Even subtle technical factors—such as logit calibration and temperature settings—can lead to noticeably different retrieval results. That’s why using the same prompt across different engines often produces measurable differences in meaning and the sources cited.

This is why we consistently observe measurable differences in:

  • The sources retrieved
  • How answers are structured
  • Citation behavior and patterns
  • The semantic framing of responses
  • Ranking and presentation across LLMs, AI-powered search interfaces, and traditional Google results

In this environment, experimentation and intellectual humility are more valuable than rigid frameworks. Treating this as “just SEO” underestimates how fundamentally different these systems already are—and how rapidly they continue to evolve.

Clarity Around GEO, AEO, and SEO

This debate feels unresolved because the industry is arguing over terminology while the underlying systems are still evolving. The clarity many people want won’t come from naming what’s new, which is why none of the labels feel fully accurate yet. The ambiguity isn’t a failure to define GEO or AEO—it’s a reflection of how early and fluid this transition really is.

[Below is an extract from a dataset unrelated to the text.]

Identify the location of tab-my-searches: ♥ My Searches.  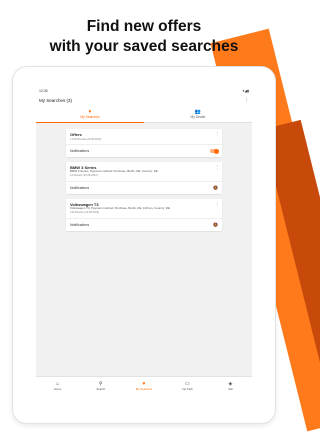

There is no fixed GEO playbook today. What does exist are observable differences in how systems retrieve information, generate answers, and cite sources. On the output side, natural-language answers are the defining shift. On the input side, this makes it clear what matters most in content: explicit, high-quality answers and strong contextual structure so information can be reliably cited or synthesized by AI systems.

Real clarity in the SEO vs. GEO conversation comes from acknowledging a contradiction: dismissing GEO as imaginary while admitting that “something is different” avoids confronting the fact that those differences are already influencing how content is selected and surfaced. At the same time, treating GEO or AEO as mature, stable disciplines assumes a level of system consistency that simply doesn’t exist yet.

The core reality is that optimization is no longer for a single system or interface. What we call SEO is in transition, expanding across multiple retrieval and answer-generation surfaces rather than a single ranking paradigm.